*Exercise directions*. Please output the data exactly, minus pictures.

*Dataset records*.
+===+

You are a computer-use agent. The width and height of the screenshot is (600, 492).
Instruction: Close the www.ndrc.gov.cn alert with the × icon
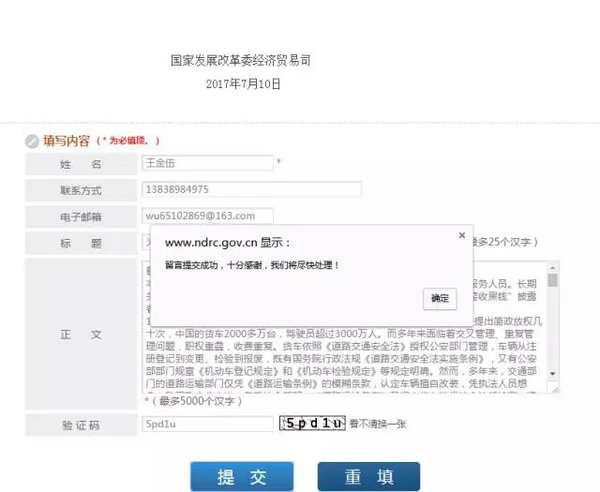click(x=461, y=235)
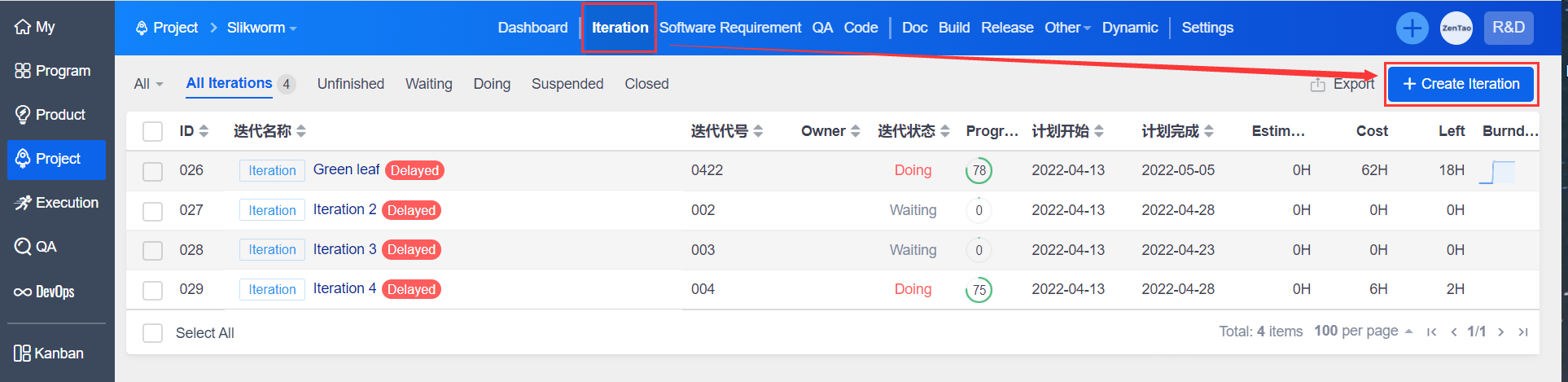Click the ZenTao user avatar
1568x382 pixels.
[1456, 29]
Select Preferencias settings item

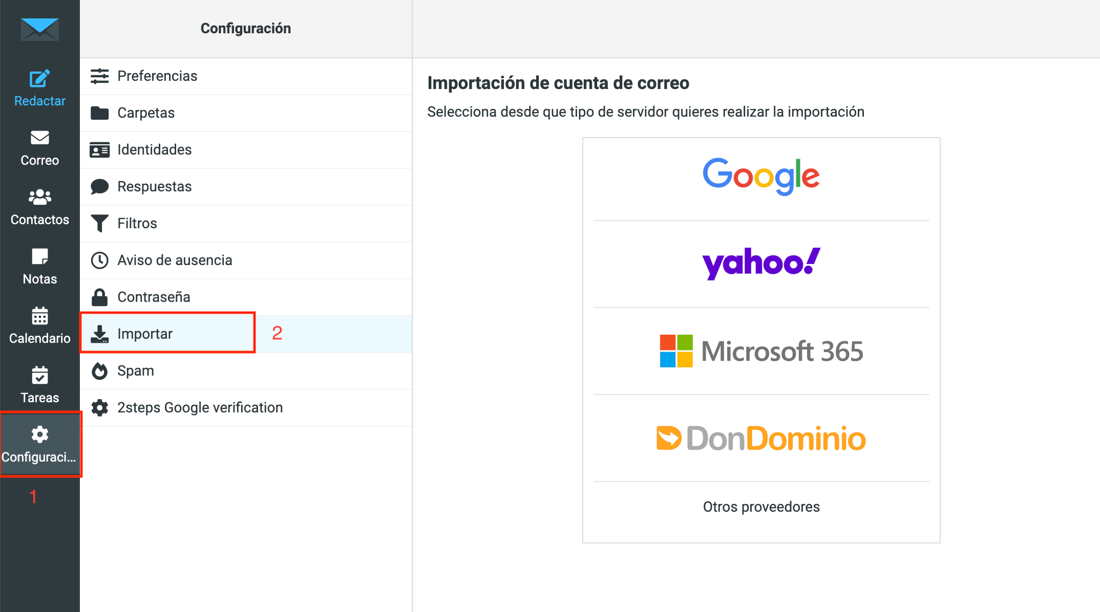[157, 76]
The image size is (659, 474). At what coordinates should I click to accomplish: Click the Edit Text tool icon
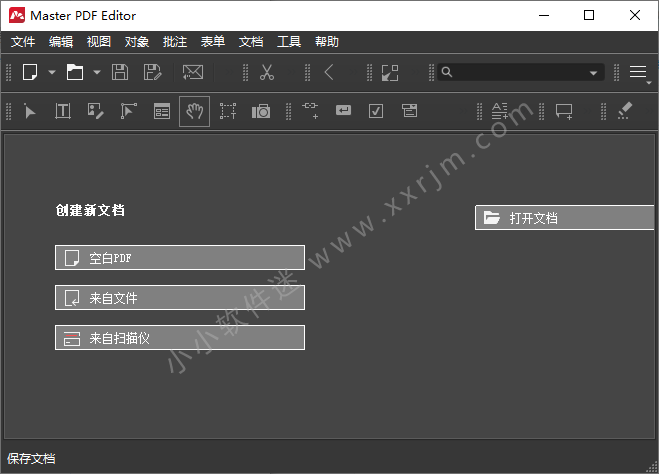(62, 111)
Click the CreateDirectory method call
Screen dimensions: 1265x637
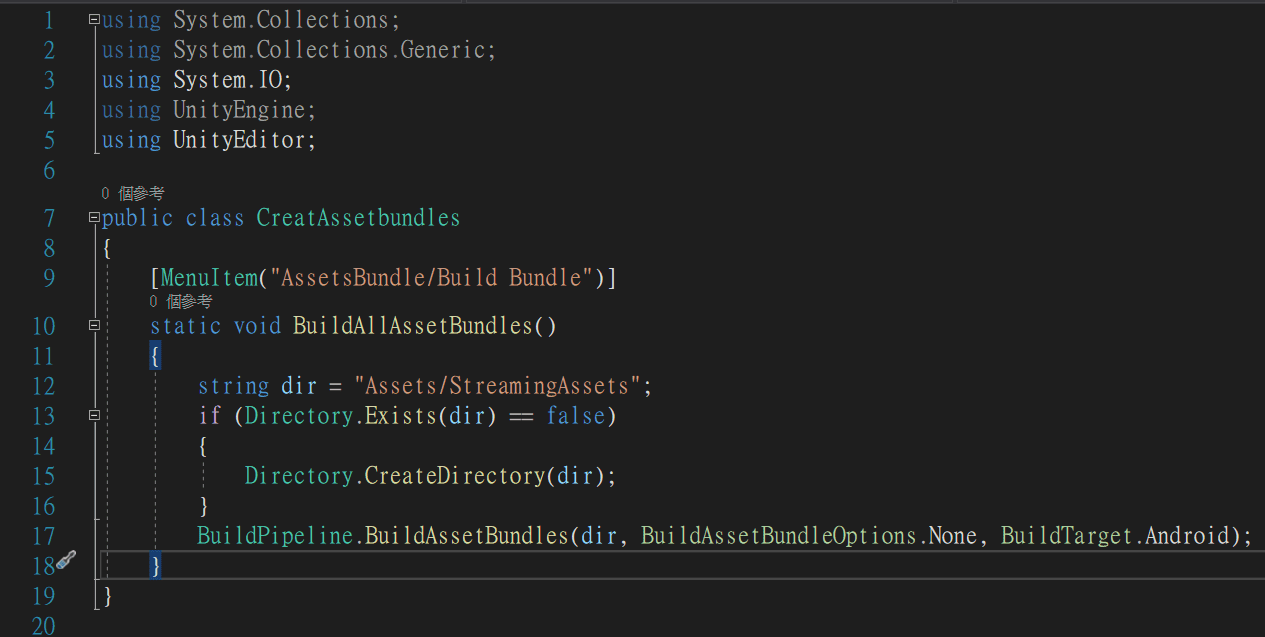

+===+

*Completed exercise*.
You are a computer-use agent. The width and height of the screenshot is (600, 492).
Instruction: Close the www.ndrc.gov.cn alert with the × icon
click(x=461, y=235)
Click the ZenTao user avatar
1568x382 pixels.
[1456, 29]
Select Preferencias settings item

[157, 76]
The image size is (659, 474). At what coordinates should I click to accomplish: Click the Edit Text tool icon
(62, 111)
Click the CreateDirectory method call
Screen dimensions: 1265x637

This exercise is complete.